Wirtschaft

Übernahme: VW steigert Anteil an MAN auf 56%

VW hatte bei dem Pflichtangebot für MAN bewusst einen niedrigen Preis angeboten, da in einem ersten Schritt zunächst nur ein Anteil von 35-40 Prozent eingeplant war. Nun haben die Wolfsburger ihren Anteil an dem Lkw-Bauer doch schon auf 56 Prozent hieven können. Erst letzte Woche hatte die EU-Kommission den Einzug von mehreren VW-Männern in den Aufsichtsrat von MAN blockiert. Die jüngsten Pläne sahen vor, dass VW fünf der acht Aufsichtsratsposten übernimmt – VW-Aufsichtsratschef Ferdinand Piech ist bereits in Personalunion auch Chef des MAN-Aufsichtsrats.

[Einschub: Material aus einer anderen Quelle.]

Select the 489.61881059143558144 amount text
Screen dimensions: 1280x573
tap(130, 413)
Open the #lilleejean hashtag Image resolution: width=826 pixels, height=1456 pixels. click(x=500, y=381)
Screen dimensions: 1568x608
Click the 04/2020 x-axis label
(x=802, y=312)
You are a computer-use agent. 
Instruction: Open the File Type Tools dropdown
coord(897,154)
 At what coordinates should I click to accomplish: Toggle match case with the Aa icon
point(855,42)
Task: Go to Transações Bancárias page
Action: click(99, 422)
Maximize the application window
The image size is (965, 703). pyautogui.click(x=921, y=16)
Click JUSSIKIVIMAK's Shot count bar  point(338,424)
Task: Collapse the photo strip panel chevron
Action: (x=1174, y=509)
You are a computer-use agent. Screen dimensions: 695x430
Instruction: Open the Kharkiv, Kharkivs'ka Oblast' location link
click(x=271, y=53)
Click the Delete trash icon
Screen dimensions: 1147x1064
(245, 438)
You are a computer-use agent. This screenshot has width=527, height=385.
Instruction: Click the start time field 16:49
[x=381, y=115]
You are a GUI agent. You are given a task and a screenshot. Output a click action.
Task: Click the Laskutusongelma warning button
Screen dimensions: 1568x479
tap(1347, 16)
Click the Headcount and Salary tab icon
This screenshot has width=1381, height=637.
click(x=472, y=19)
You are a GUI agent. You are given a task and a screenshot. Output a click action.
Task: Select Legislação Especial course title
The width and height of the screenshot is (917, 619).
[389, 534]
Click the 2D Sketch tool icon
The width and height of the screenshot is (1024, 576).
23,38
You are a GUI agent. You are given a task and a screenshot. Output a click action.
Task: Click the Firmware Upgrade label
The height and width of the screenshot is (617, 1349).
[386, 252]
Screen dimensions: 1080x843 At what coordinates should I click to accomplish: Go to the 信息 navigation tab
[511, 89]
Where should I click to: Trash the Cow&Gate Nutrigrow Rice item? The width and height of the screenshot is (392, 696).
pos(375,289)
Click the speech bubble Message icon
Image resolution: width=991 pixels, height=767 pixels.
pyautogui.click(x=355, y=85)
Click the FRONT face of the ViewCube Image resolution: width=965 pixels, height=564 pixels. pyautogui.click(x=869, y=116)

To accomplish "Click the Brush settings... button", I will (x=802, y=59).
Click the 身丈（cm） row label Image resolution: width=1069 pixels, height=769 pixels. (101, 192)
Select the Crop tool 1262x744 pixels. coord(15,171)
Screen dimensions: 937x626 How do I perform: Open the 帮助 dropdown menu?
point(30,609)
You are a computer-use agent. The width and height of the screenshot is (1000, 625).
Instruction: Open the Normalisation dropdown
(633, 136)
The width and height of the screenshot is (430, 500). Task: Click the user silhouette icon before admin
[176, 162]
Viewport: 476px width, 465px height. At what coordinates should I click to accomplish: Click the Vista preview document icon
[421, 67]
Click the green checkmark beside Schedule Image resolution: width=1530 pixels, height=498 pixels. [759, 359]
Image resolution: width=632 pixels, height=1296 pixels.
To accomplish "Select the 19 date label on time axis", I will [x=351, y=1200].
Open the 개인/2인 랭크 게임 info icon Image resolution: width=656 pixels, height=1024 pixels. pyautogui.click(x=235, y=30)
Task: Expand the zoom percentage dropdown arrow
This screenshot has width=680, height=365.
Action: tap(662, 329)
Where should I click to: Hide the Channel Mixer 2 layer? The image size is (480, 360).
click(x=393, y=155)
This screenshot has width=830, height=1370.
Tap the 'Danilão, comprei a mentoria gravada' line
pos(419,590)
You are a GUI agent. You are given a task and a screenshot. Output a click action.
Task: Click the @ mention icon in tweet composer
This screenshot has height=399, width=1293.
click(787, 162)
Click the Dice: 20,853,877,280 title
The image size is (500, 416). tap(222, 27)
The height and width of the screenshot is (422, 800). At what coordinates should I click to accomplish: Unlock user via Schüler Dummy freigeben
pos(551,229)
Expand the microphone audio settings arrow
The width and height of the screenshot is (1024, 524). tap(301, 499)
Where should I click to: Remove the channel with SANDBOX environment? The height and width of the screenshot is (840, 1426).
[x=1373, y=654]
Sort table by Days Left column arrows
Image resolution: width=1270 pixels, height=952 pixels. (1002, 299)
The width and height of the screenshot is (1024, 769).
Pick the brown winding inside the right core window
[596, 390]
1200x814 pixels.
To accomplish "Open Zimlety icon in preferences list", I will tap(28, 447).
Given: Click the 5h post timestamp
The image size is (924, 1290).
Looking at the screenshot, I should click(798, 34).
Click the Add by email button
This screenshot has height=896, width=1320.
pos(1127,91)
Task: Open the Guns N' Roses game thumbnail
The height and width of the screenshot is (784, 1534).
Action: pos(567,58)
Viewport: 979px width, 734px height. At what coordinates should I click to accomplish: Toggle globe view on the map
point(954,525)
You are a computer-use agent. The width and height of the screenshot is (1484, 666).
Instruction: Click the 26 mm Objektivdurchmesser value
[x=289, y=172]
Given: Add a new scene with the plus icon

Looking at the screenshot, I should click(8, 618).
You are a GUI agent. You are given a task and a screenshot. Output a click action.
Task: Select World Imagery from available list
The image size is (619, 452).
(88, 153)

Die Wettbewerbshüter der EU hatten VW darauf hingewiesen, dass der geplante Einzug der VW-Vorstände in das Gremium erst nach der fusionsrechtlichen Genehmigung erfolgen sollte, da es kartellrechtliche Bedenken gebe. Mit nun 56 Prozent an MAN hat VW einen wichtigen Etappensieg auf dem Weg zur Fusion seiner Nutzfahrzeugtöchter MAN, Scania und Volkswagen erreicht. Die Synergieeffekte werden auf rund 200 Millionen Euro jährlich, später dann sogar auf bis zu 400 Millionen Euro pro Jahr beziffert.